There was a ceremony in which the parents exchanged fruit as well as dried fruit and nuts. Dhruva’s parents also presented Katie with many lovely gifts. Several years ago, Katie and Dhruva had given me a traditional Indian outfit. I decided to wear it to the engagement party. The outfit is called “Kurta Pajamas” and I’m never very confident about getting the pronunciation correct and so I always say it very quickly, hoping that no one will notice if I mess up. This is a technique I developed years ago. As you can imagine from the name “pajama,” they are really comfortable.

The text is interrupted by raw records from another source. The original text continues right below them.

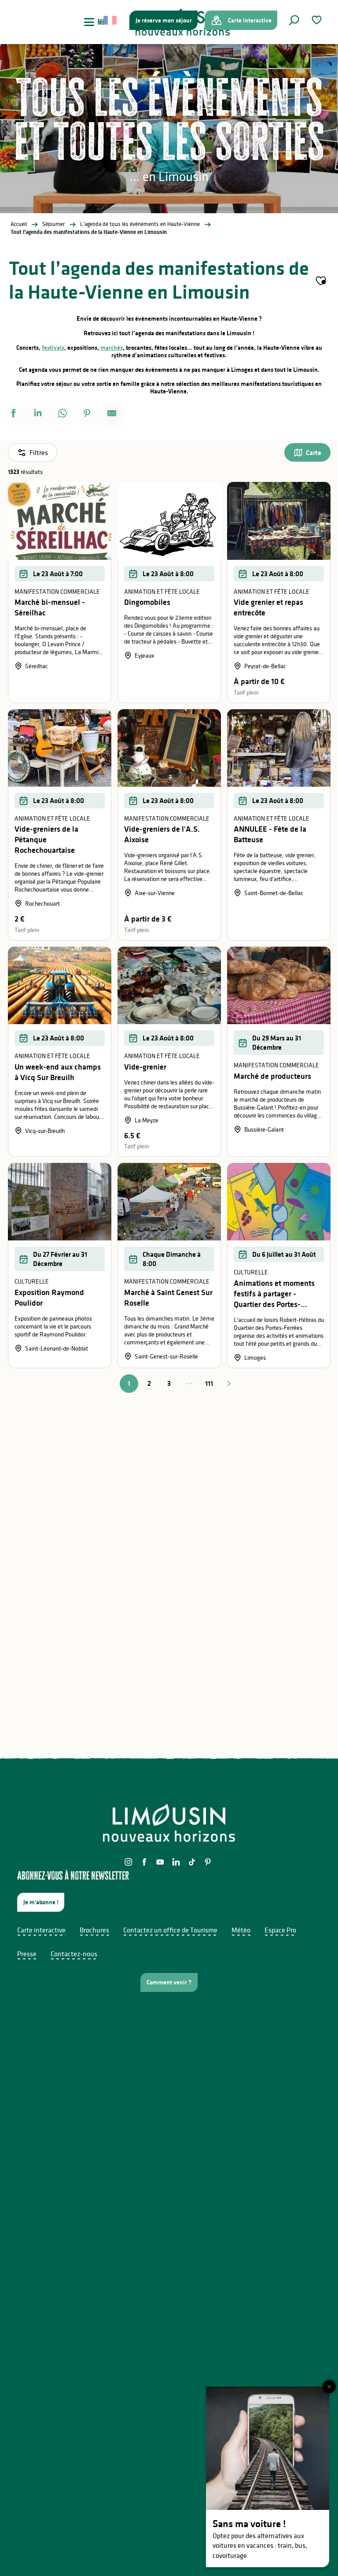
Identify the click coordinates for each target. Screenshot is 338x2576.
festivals (53, 348)
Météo (240, 1929)
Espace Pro (280, 1929)
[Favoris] (318, 20)
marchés (111, 348)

Katie and Dhruva plan on having one wedding celebration in India and one here. No wedding date has been set yet but we’ve already told Katie that we won’t be flying to India for her wedding. We believe that in our 50+ years we’ve had enough of an impact on the planet, and flying is one thing we will not do. We haven’t flown in 20 years. Even if I didn’t worry about the environmental impact of air travel, I also know that about 15 minutes into the 18 hour flight I would have a massive panic attack and demand that the jet be turned around. It wouldn’t be pretty.
I love Indian food and I love Indian culture and I would love to be part of a multi-day Indian wedding celebration, but I won’t be attending. Dhruva mentioned that they will integrate some Canadian culture into the wedding in India, and we will include some Indian traditions into the celebration here in Canada as well.

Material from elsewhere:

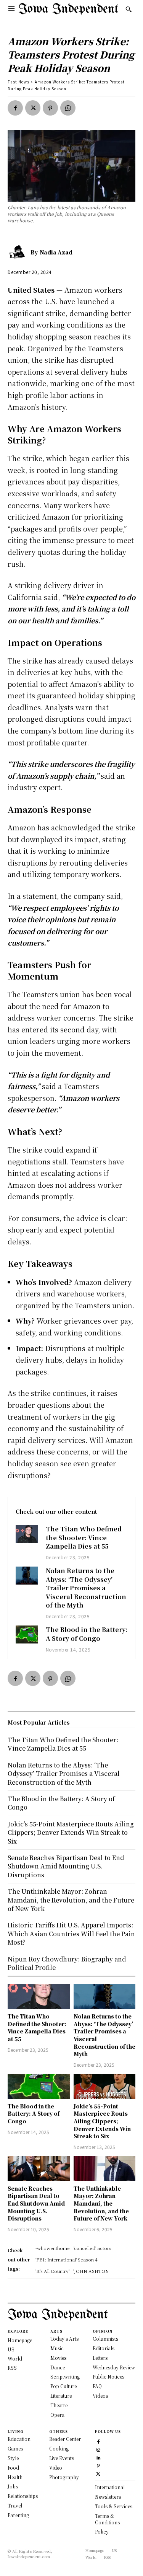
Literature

These family matters are always very delicate. Dhruva’s parents, Rashida and Vikram, are wonderful people and we do not want to offend them. But we feel very strongly about the negative environmental impact of air travel and we don’t want to be hypocrites. And since we have so many friends and family members here who will want to celebrate their wedding, we think it’s only fair to have a celebration here too.
I drone on endlessly in this blog about peak oil and how my life has been impacted by the miracle of cheap and abundant fossil fuels. People can live in countries a world away from where they were born. And they can return often to visit their families and friends. They can be citizens of the world. It’s quite amazing.
Luckily Dhruva is a very tech-savvy engineer, so I have no doubt we can be involved with much of the ceremony via Skype and other technologies. After the unbelievably great “all you can eat” Indian buffet at their engagement party, I will greatly miss not being there. Well, sort of. I still don’t like spicy hot food. Katie, who grew up eating Indian food prepared for Canadian taste buds, has had to ramp up her threshold for heat. I on the other, at my age, have just accepted that I love Indian food and its spices, but only when it’s kept wimpy. As Popeye said “I yam what I yam.”
This multicultural world of ours has integrated itself into my quiet life here in the woods far from the maddening crowd. I am overjoyed that my daughter has found someone to spend the rest of her life with. I’m thrilled he is such a fine and decent man. And I’m thrilled that family celebrations will always involve my favorite Indian food. What more could a father ask for?